Eating in or out?

Anya eats out more than she used to, encouraged by the reasonable price and the profusion of eateries that offer a guilt-free meal: produce sourced locally where appropriate, and prepared in the most efficient kitchen that technology will allow.

Her neighbourhood favourite, the Low-Carb Snack Shack, is part of a cooperative of restaurants and farms. The restaurants have clubbed together and buy in bulk, guaranteeing a viable market for the local farmers. This helps to manage supply and demand effectively and efficiently, keeping costs down as well as minimising food miles.

Anya still eats a lot of imported food at home. Accurate carbon labels on every product often puts imported food grown with a very low environmental impact on an equal footing with locally produced food. Everything is still available that was available back in 2007 - perhaps there is even more variety - but local food in season tends to be the cheapest and best quality.
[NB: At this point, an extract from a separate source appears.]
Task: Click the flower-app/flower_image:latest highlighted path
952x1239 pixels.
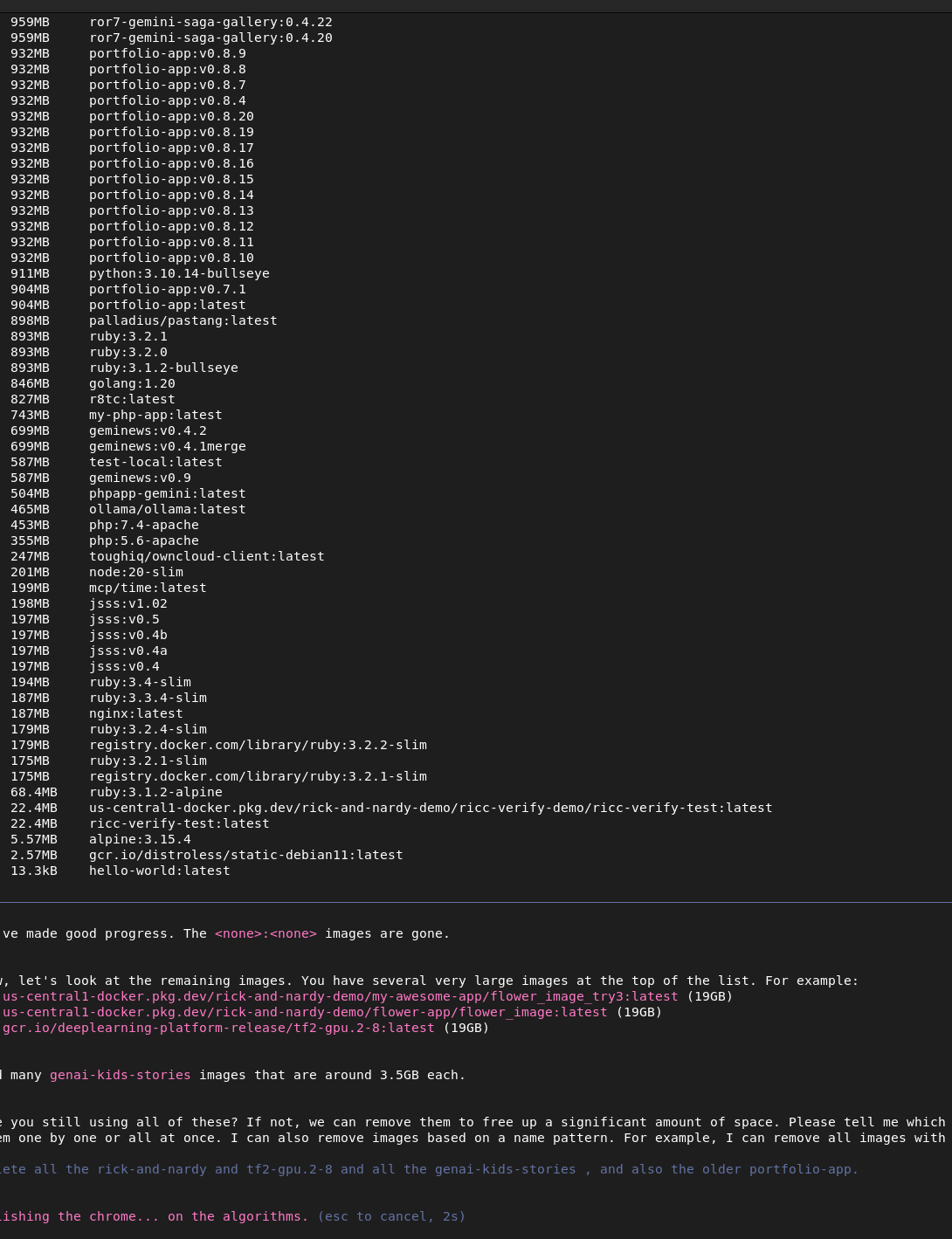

Her new fridge fills up once a week when the grocery delivery comes. It runs like a dream - responding to the temperature that food needs to be kept at rather than the ambient temperature, saving electricity and money. It's a much smaller fridge than her old one.

As well as the fridge she has an air-tight cupboard that's kept cool by the heat-exchanger they installed in her block of flats a few years back, so she keeps all of her fruit and veg there. Anyway, lots of food now comes in 'smart packaging' that warns her when the food is ready to eat by changing colour. As a result, she very rarely has any food waste to put into the neighbourhood composter.

Microwaving food at home is the most energy efficient way of cooking. But Anya prefers to use her gas hob, knowing that the heat that she wastes in cooking is captured, converted into electricity using acoustic heat engines and either helps to run her home, charges her car or is sold back to the grid.

And once in a while, though it's so much cheaper to eat unprocessed food nowadays, she drops into the burger chain for a hit of processed meat.